## Working data
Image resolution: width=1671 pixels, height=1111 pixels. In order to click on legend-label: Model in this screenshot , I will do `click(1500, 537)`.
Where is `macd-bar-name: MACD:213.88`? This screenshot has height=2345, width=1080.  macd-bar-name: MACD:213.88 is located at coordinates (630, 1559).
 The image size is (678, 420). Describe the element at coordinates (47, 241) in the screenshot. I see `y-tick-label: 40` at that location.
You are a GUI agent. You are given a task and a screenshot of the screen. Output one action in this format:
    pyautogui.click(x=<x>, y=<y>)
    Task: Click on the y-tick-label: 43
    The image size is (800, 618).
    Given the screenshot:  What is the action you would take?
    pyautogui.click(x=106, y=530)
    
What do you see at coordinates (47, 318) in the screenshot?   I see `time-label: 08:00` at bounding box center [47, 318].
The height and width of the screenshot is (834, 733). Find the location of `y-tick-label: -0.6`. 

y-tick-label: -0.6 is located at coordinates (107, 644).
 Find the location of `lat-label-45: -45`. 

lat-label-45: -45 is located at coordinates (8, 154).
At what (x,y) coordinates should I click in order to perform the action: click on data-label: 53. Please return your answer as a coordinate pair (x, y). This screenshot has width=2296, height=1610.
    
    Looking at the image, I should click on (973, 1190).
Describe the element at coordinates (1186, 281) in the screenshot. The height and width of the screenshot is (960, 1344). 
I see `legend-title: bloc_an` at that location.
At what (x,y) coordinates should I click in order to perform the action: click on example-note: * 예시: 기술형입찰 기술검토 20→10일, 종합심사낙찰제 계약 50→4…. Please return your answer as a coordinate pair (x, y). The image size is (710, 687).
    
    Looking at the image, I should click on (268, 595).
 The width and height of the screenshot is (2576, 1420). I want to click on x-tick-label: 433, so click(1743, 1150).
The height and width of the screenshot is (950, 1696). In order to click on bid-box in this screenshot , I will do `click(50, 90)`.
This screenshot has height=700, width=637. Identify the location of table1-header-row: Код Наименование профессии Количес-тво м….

## Activity
Convert every line of the rows above into a Markdown table with the columns "No." and "Line", numbering each line in order and omitting blank lines.

## Your response
| No. | Line |
|---|---|
| 1 | Image resolution: width=1671 pixels, height=1111 pixels. In order to click on legend-label: Model in this screenshot , I will do `click(1500, 537)`. |
| 2 | Where is `macd-bar-name: MACD:213.88`? This screenshot has height=2345, width=1080.  macd-bar-name: MACD:213.88 is located at coordinates (630, 1559). |
| 3 |  The image size is (678, 420). Describe the element at coordinates (47, 241) in the screenshot. I see `y-tick-label: 40` at that location. |
| 4 | You are a GUI agent. You are given a task and a screenshot of the screen. Output one action in this format: |
| 5 |     pyautogui.click(x=<x>, y=<y>) |
| 6 |     Task: Click on the y-tick-label: 43 |
| 7 |     The image size is (800, 618). |
| 8 |     Given the screenshot:  What is the action you would take? |
| 9 |     pyautogui.click(x=106, y=530) |
| 10 | What do you see at coordinates (47, 318) in the screenshot?   I see `time-label: 08:00` at bounding box center [47, 318]. |
| 11 | The height and width of the screenshot is (834, 733). Find the location of `y-tick-label: -0.6`.  |
| 12 | y-tick-label: -0.6 is located at coordinates (107, 644). |
| 13 |  Find the location of `lat-label-45: -45`.  |
| 14 | lat-label-45: -45 is located at coordinates (8, 154). |
| 15 | At what (x,y) coordinates should I click in order to perform the action: click on data-label: 53. Please return your answer as a coordinate pair (x, y). This screenshot has width=2296, height=1610. |
| 16 |     Looking at the image, I should click on (973, 1190). |
| 17 | Describe the element at coordinates (1186, 281) in the screenshot. The height and width of the screenshot is (960, 1344).  |
| 18 | I see `legend-title: bloc_an` at that location. |
| 19 | At what (x,y) coordinates should I click in order to perform the action: click on example-note: * 예시: 기술형입찰 기술검토 20→10일, 종합심사낙찰제 계약 50→4…. Please return your answer as a coordinate pair (x, y). The image size is (710, 687). |
| 20 |     Looking at the image, I should click on (268, 595). |
| 21 |  The width and height of the screenshot is (2576, 1420). I want to click on x-tick-label: 433, so click(1743, 1150). |
| 22 | The height and width of the screenshot is (950, 1696). In order to click on bid-box in this screenshot , I will do `click(50, 90)`. |
| 23 | This screenshot has height=700, width=637. Identify the location of table1-header-row: Код Наименование профессии Количес-тво м…. |